For the midterm project, our team was tasked with creating two sets of new cervical models that will be used with the LUCIA training apparatus. Our team selected to create the cyst cervical models, and utilized 3D printing to create one version, and molding and casting with silicone and polyurethane to create the second version. 

Process: 

3D printed models

1. First we downloaded the SLDPRT files of the 4 cyst cervical models posted on Canvas.
2. We then loaded these files into the Bambu slicer on the OEDK printers to slice and print them with PLA filament. These prints took 0.97 oz of filament and around an hour to print.

Pictured above is the four cyst cervical models in the Bambu slicer before printing

1. Once complete, we removed the supports from the models. 
2. We then utilized the acrylic paint provided for us, matching the colors as closely as possible to the provided models. This process took some skill and effort, as we had to mix red, pink, white, and yellow to obtain the proper shades of pink to match the cervical models from the LUCIA kit. Additionally, it took more precise painting for getting the cyst on the model correct.
3.  After painting the cervical models, we used the clear gloss spray paint to ensure that they became glossy upon drying. The final result of our 3D printed cyst cervical models can be seen below. 

Polyurethane model creation

1. First, we downloaded the SLDPRT file of the box from Canvas so that we could create the positive 3D mold.

2. We then utilized the OEDK computer lab computers to construct our positive mold, arranging the SLDPRT files of each of the four cyst cervical models inside the SLDPRT box file.

3. After completing the SLDPRT file of our mold, our team downloaded this file in the Bambu slicer and printed it. This print took 6.08 oz of PLA filament and 3 hours to print. A picture of the final print can be seen below.

4. We then removed the supports and worked towards creating our silicone mold.

Source data:
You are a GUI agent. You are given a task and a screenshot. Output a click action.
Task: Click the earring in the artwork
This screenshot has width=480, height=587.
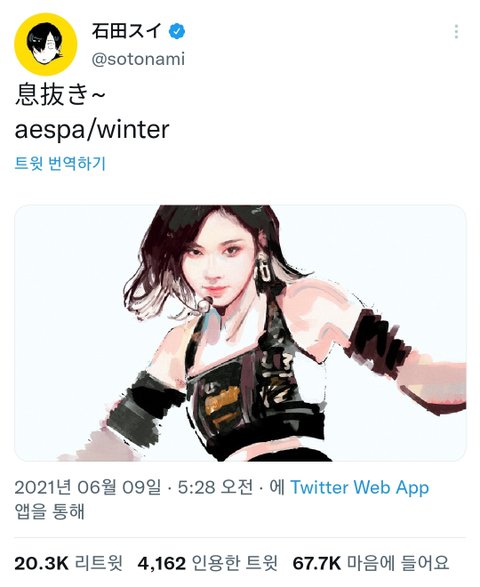[263, 267]
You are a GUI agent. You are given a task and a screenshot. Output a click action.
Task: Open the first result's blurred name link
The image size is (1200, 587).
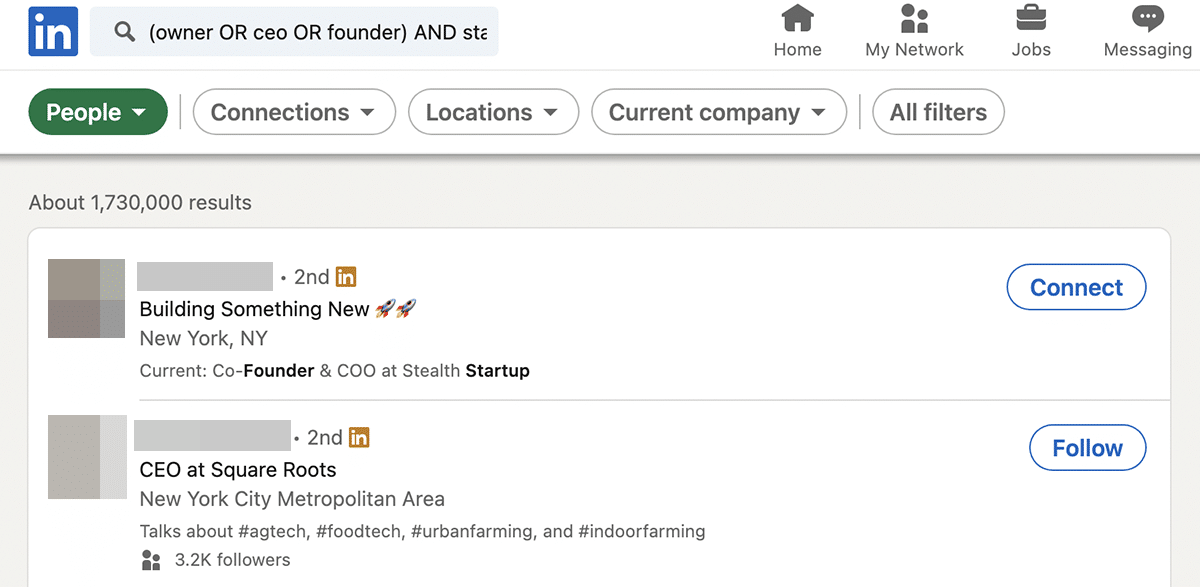(205, 277)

» GIVEN PROBLEM:
Answer these questions using the write-up on the cyst cervical models:
(a) How much filament did the 3D print of the four cyst cervical models use, and roughly how long did it take?
(b) Which paint colors did the team mix to match the shades of pink?
(c) How much PLA filament and time did the print of the mold take?

» RESULT FOR THIS EXERCISE:
(a) 0.97 oz of filament and around an hour.
(b) Red, pink, white, and yellow.
(c) 6.08 oz of PLA filament and 3 hours.